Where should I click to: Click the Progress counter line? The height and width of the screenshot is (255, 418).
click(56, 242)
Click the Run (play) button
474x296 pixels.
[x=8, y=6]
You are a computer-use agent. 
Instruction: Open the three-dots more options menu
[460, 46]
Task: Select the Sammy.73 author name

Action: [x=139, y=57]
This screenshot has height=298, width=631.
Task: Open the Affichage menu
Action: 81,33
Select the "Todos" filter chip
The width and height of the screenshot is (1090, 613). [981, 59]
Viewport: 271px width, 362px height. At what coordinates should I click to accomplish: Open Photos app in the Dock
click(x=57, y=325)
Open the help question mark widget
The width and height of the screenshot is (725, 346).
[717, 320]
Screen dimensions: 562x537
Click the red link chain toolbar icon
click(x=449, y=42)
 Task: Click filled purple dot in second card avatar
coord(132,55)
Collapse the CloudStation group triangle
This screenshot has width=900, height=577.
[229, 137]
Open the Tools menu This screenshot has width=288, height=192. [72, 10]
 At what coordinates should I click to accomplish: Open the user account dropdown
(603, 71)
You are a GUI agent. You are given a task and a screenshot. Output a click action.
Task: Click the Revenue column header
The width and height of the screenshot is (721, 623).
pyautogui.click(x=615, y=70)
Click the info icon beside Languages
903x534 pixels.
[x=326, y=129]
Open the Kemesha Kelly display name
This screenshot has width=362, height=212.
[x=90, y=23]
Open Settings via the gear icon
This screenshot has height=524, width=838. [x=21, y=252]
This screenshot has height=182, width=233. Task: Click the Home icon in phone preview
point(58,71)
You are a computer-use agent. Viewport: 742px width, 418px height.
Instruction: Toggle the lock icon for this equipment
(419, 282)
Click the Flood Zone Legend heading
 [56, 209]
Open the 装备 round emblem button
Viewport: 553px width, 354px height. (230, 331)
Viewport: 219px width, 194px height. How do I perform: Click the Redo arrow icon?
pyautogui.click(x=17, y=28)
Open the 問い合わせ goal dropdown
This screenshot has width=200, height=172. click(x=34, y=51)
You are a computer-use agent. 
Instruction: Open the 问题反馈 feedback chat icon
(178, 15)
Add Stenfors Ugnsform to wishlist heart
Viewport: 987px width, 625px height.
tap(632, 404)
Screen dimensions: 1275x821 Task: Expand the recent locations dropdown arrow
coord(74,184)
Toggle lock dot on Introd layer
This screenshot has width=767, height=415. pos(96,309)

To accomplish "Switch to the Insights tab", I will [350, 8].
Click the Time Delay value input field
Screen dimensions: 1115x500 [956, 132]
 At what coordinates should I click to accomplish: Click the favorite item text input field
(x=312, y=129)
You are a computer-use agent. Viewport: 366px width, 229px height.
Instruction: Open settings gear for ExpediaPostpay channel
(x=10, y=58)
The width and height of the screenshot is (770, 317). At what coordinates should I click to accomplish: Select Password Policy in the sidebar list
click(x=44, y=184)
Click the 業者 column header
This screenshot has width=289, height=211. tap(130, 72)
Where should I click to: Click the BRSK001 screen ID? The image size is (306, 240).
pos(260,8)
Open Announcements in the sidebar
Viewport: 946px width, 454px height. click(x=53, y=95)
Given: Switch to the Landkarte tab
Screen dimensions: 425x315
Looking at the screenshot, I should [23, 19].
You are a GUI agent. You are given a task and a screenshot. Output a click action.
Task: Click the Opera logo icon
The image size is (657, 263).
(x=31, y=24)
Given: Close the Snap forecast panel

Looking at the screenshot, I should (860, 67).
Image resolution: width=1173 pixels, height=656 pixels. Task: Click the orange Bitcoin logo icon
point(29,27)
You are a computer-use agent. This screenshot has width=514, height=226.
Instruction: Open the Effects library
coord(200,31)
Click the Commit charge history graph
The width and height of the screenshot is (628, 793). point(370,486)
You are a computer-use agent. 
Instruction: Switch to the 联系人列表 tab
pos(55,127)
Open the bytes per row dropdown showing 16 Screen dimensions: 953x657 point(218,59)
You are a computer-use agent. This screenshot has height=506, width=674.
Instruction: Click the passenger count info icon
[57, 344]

§

** Your assignment **
Each entry above needs to be returned exactly as written.

** Solved problem **
Where should I click to: Click the Progress counter line? The height and width of the screenshot is (255, 418).
click(56, 242)
Click the Run (play) button
474x296 pixels.
[x=8, y=6]
You are a computer-use agent. 
Instruction: Open the three-dots more options menu
[460, 46]
Task: Select the Sammy.73 author name

Action: [x=139, y=57]
This screenshot has height=298, width=631.
Task: Open the Affichage menu
Action: 81,33
Select the "Todos" filter chip
The width and height of the screenshot is (1090, 613). [981, 59]
Viewport: 271px width, 362px height. At what coordinates should I click to accomplish: Open Photos app in the Dock
click(x=57, y=325)
Open the help question mark widget
The width and height of the screenshot is (725, 346).
[717, 320]
Screen dimensions: 562x537
Click the red link chain toolbar icon
click(x=449, y=42)
 Task: Click filled purple dot in second card avatar
coord(132,55)
Collapse the CloudStation group triangle
This screenshot has width=900, height=577.
[229, 137]
Open the Tools menu This screenshot has width=288, height=192. [72, 10]
 At what coordinates should I click to accomplish: Open the user account dropdown
(603, 71)
You are a GUI agent. You are given a task and a screenshot. Output a click action.
Task: Click the Revenue column header
The width and height of the screenshot is (721, 623).
pyautogui.click(x=615, y=70)
Click the info icon beside Languages
903x534 pixels.
[x=326, y=129]
Open the Kemesha Kelly display name
This screenshot has width=362, height=212.
[x=90, y=23]
Open Settings via the gear icon
This screenshot has height=524, width=838. [x=21, y=252]
This screenshot has height=182, width=233. Task: Click the Home icon in phone preview
point(58,71)
You are a computer-use agent. Viewport: 742px width, 418px height.
Instruction: Toggle the lock icon for this equipment
(419, 282)
Click the Flood Zone Legend heading
 [56, 209]
Open the 装备 round emblem button
Viewport: 553px width, 354px height. (230, 331)
Viewport: 219px width, 194px height. How do I perform: Click the Redo arrow icon?
pyautogui.click(x=17, y=28)
Open the 問い合わせ goal dropdown
This screenshot has width=200, height=172. click(x=34, y=51)
You are a computer-use agent. 
Instruction: Open the 问题反馈 feedback chat icon
(178, 15)
Add Stenfors Ugnsform to wishlist heart
Viewport: 987px width, 625px height.
tap(632, 404)
Screen dimensions: 1275x821 Task: Expand the recent locations dropdown arrow
coord(74,184)
Toggle lock dot on Introd layer
This screenshot has width=767, height=415. pos(96,309)

To accomplish "Switch to the Insights tab", I will [350, 8].
Click the Time Delay value input field
Screen dimensions: 1115x500 [956, 132]
 At what coordinates should I click to accomplish: Click the favorite item text input field
(x=312, y=129)
You are a computer-use agent. Viewport: 366px width, 229px height.
Instruction: Open settings gear for ExpediaPostpay channel
(x=10, y=58)
The width and height of the screenshot is (770, 317). At what coordinates should I click to accomplish: Select Password Policy in the sidebar list
click(x=44, y=184)
Click the 業者 column header
This screenshot has width=289, height=211. tap(130, 72)
Where should I click to: Click the BRSK001 screen ID? The image size is (306, 240).
pos(260,8)
Open Announcements in the sidebar
Viewport: 946px width, 454px height. click(x=53, y=95)
Given: Switch to the Landkarte tab
Screen dimensions: 425x315
Looking at the screenshot, I should [23, 19].
You are a GUI agent. You are given a task and a screenshot. Output a click action.
Task: Click the Opera logo icon
The image size is (657, 263).
(x=31, y=24)
Given: Close the Snap forecast panel

Looking at the screenshot, I should (860, 67).
Image resolution: width=1173 pixels, height=656 pixels. Task: Click the orange Bitcoin logo icon
point(29,27)
You are a computer-use agent. This screenshot has width=514, height=226.
Instruction: Open the Effects library
coord(200,31)
Click the Commit charge history graph
The width and height of the screenshot is (628, 793). point(370,486)
You are a computer-use agent. 
Instruction: Switch to the 联系人列表 tab
pos(55,127)
Open the bytes per row dropdown showing 16 Screen dimensions: 953x657 point(218,59)
You are a computer-use agent. This screenshot has height=506, width=674.
Instruction: Click the passenger count info icon
[57, 344]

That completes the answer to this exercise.